Her eyes flicker from his face to the stars to her feet and back to meet his eyes. Looking over at his moonlit profile, she feels her heart ache, torn with indecision and fear. She can't do this, she has to do this, she doesn't want to do this, she must do this. Finally, she sits up and sighs. She can't do this.

Can't do what? He follows suit and sits up—rather shakily, still eyeing the edge of the rooftop with malice—and wraps his arm around her waist, asking her what's wrong.

With a heavy voice, she confesses the reason she invited him to come over in the first place: she was going to break up with him tonight.

He just stares at her, because his brain stopped working and he can't process the words she just said. She was planning to dump him? Tonight? On top of a roof? What, so if the break up happens to gets nasty, there's always the off chance that he'll fall off the roof?

No, she swears that thought never crossed her mind.

Tentatively, he grabs a tighter hold of the rooftop tiles and checks to make sure that she isn't breaking up with him anymore, right?

She shakes her head no and he breathes again. But, he wonders, why would she even want to?

Long distance relationships are a bucketful of crap, she explains to him. It starts with false hope that they will last, then one feels guilty when one finds someone new, and then it ends with cheating and betrayal because obviously the guilt thing never works. It's a game she doesn't want to play. So she thought, better end it now and save herself the heartbreak later. And yet, she can't for the life of her find it in herself to break up with him now.

He asks her why that is.

She says that sometimes, she really hates him and all his dashing looks and big-heartedness and whispered promises of eternity, together. Sometimes, he has her believing in that childish fairytale nonsense all over again.

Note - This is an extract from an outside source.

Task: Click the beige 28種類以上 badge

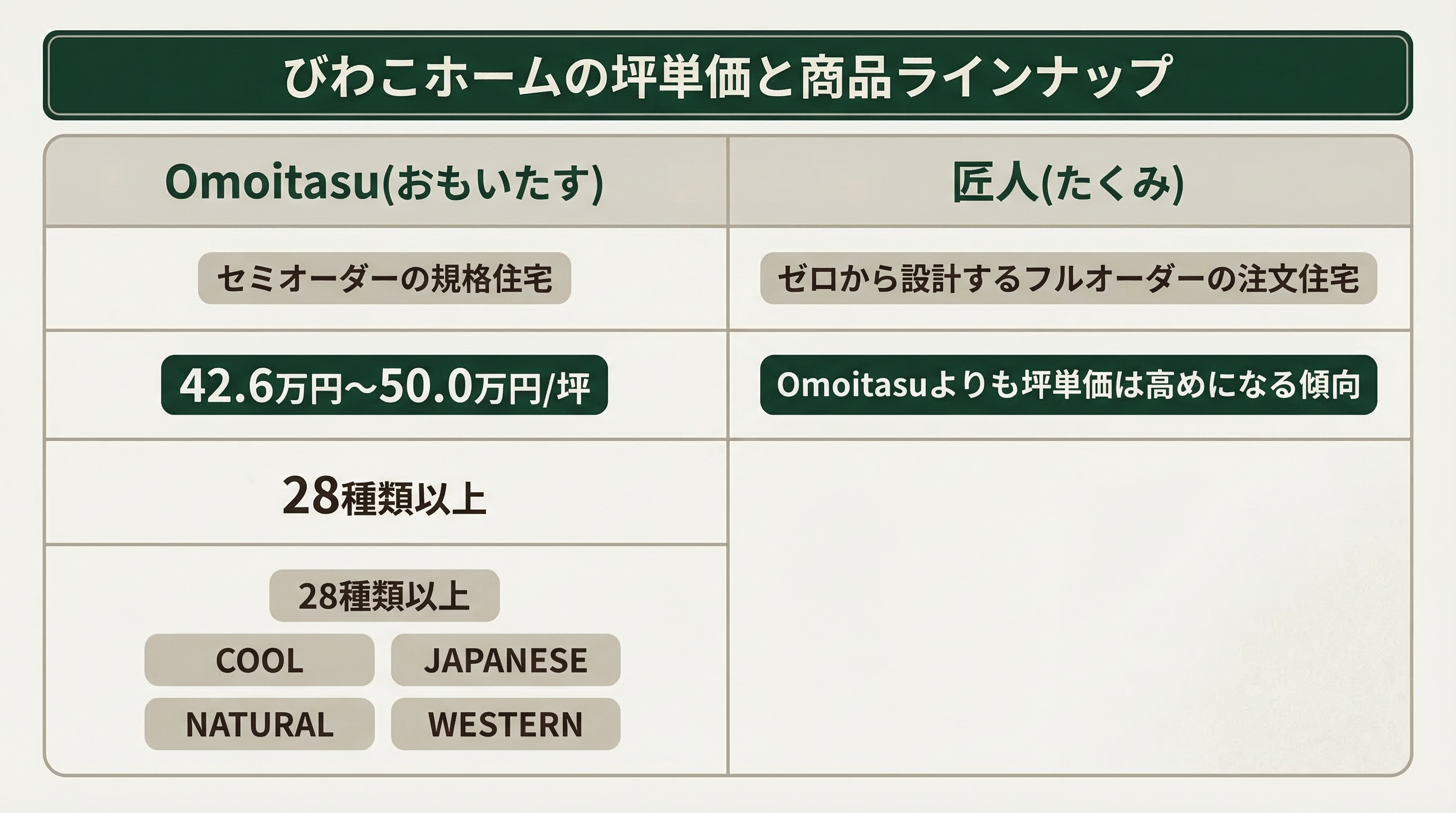Action: point(384,596)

Those stories aren't real, she insists. Prince Charming doesn't exist. It's all just make-believe.

Well, of course the stories are all make-believe, he says, but that doesn't mean you should stop believing in them.

His words hang in the air for a few seconds before she rises to her feet again and climbs to the apex of her roof. He doesn't even try to go after her; she knows about his acrophobia. Instead, he stays firmly seated and watches her stand up there, shoulders back and hair flowing in the wind like an angel of the night.

She tells him she used to believe. Once upon a long lost time, she believed in magic and true love and, most of all, wishes. When she was little, she wished on absolutely everything: 11:11, eyelashes, birthday candles, other people's birthday candles, fountains, wells, stars. Especially stars. And she didn't restrict herself to shooting stars or evening stars or the brightest star. She used to wish on every single star she saw in the whole damn sky.

It was pretty ridiculous. She laughs now, just thinking about it.

He chuckles a bit too. But he also thinks it kind of tragic that a little girl would have so much to wish for.

Then what happened, he asks. Why did she stop believing? Why did she stop wishing?

Slowly, she raises her heels up until she's only standing on the balls of her feet. He panics, because what if she falls?, but he can't move, because what if he falls? She doesn't tumble, though, thank goodness. Like a gymnast, she stays completely balanced as she stretches her right hand into the sky, almost as if she was reaching for the stars. And slowly, she lowers herself back down to lie beside him.

She stopped because none of the wishes ever came true, she answers him.

Ever?

Ever.

That simply shatters his heart. He always knew she was some sort of broken, but she has never shown him the cracks before. Gently, he lies back down and rolls to his side to face her. Then he asks her what about now, is she believing again?

She smiles in reply. Well, she met him, didn't she? She learned to love him, didn't she? She let him fix her, didn't she? And what a fool she was for it too, because now she can't let him go.

At this he beams, brighter than the moon.

They are lying on the roof of her house. Heads turned towards each other, lingering until the morning light. Every second of every hour of every day brings them closer to the end. But they decide to call it a new beginning instead, so this way, they don't have to say goodbye.

Maybe they were fools for falling into something, but they would be fools twice over if they ever walked away from this, because this something is something real.

They'll wait for each other. Promise.


You closed your eyes and clicked you heels,
said make believe till nothing's real.
I'm coming home soon,
I'm coming back home to you.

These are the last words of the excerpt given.